URUMQI: Sporting a dark blue long-sleeved shirt, Zhao Mindong was reluctant to show his arms wounded at the deadly violence that erupted in Urumqi, capital of northwest China's Xinjiang Uygur Autonomous Region on Sunday.

"I'm OK," Zhao said in a mild voice, sitting at the meeting room on the fourth floor of the Snow Lotus Hotel in Urumqi, "they are just minor injuries."

Zhao, a 33-year-old maths teacher, traveled two days across more than 3,600 kilometers by train and arrived in Urumqi from Shanghai on July 2 to escort 320 Uygur students studying in Nanhui High School in east China's Shanghai City.

Zhao said he could hardly believe he would run into such violence, which ripped through the city Sunday night, during his first visit to the region.

"I sat with my students from Xinjiang on the train, talking day and night about the picturesque scenes and local customs," Zhao said, "I had thought to go to Altay, sightseeing with my wife, who flew to Urumqi to join me on July 4."

All the 78 students Zhao taught in two classes at Nanhui High School are of Uygur ethnic groups from across Xinjiang.

When Zhao and his wife left for the Great Bazaar, downtown areas mainly inhabited by ethnic minority groups in southern Urumqi, on Sunday night, they did not know that deadly violence was brewing.

"My wife and I took a taxi for the Great Bazaar, planning to buy some local specialties like raisins before leaving for Altay the next day," Zhao recollected, "our taxi driver was 30-something and of Uygur ethnicity, and we talked in a friendly way."

The taxi drove to Tuanjie Road at around 8:00 p.m. Sunday, but was unable to go further.

"My taxi driver knew something was happening ahead and he asked us to roll up the window," Zhao said, "Then about seven to eight rioters wielding wooden rods and rocks besieged our taxi. Our driver got out and tried to stop them, but failed."

The rioters pulled Zhao and his wife out of the taxi and beat them with wooden rods studded with pitons. Zhao's glasses were broken, his shirt was torn apart and his watch was stolen.

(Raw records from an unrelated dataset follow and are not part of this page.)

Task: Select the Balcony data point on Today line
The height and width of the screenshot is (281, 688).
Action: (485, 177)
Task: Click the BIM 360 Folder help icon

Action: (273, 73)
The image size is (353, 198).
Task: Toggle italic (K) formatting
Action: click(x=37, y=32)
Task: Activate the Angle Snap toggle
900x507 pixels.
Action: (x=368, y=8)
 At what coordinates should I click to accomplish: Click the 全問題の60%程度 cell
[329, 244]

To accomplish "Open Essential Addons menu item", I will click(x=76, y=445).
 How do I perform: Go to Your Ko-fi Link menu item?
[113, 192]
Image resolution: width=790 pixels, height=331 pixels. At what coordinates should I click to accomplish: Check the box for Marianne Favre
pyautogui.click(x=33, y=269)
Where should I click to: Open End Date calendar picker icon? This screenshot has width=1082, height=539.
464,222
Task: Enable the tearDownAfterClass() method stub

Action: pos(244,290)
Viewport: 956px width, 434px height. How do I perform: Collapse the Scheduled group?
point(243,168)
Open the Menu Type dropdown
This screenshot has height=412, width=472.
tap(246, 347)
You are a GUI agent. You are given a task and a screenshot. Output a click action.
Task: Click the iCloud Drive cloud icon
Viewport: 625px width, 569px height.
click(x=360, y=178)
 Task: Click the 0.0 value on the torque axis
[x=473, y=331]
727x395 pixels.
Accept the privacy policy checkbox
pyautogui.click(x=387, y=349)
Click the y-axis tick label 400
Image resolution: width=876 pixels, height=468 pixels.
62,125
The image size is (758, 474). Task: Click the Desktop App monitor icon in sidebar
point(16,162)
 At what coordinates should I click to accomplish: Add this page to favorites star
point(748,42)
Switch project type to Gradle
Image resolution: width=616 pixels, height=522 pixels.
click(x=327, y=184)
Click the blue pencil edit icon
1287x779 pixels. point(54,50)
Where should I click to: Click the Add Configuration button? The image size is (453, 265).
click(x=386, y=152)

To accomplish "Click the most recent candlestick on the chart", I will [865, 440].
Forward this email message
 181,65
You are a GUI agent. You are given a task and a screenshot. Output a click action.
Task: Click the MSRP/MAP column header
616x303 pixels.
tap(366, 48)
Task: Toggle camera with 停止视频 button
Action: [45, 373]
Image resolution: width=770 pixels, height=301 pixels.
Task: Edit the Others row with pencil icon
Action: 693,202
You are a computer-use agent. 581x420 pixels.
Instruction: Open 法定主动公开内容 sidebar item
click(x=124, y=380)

"A 40-something ordinary woman of Uygur ethnicity by the side came up and tried to stop the mob. She helped us up to the roadside and told us to 'run for it' in Mandarin Chinese," Zhao paused, then continued, "Another cluster of rioters ran at us again. Other Uygur compatriots at the roadside patted us on our shoulders and hinted quietly the direction of a safe lane for us to hide."

Zhao hid in the downstairs of a community building, which was home to Uygur ethnic groups and asked for help but he could not understand the Uygur dialect spoken by people around him.

With his mobile phone, Zhao called Ilharti Imin, one of his Uygur students in Aksu City, for help. Zhao and Imin last saw each other only three days before as the students went back home from Shanghai for summer holidays.

"Through the translation by Imin, a Uygur couple in their 20s opened the door and led my wife and I, along with two other frightened women of Han ethnicity, into their home on the sixth floor until the condition turned safe," Zhao recalled, "though I didn't understand the language they spoke and I was a stranger here, it will be easy for me to find the building and the doorplate."

Zhao and his wife were later saved by police and escorted to Urumqi City Hospital of Chinese Traditional Medicine for treatment.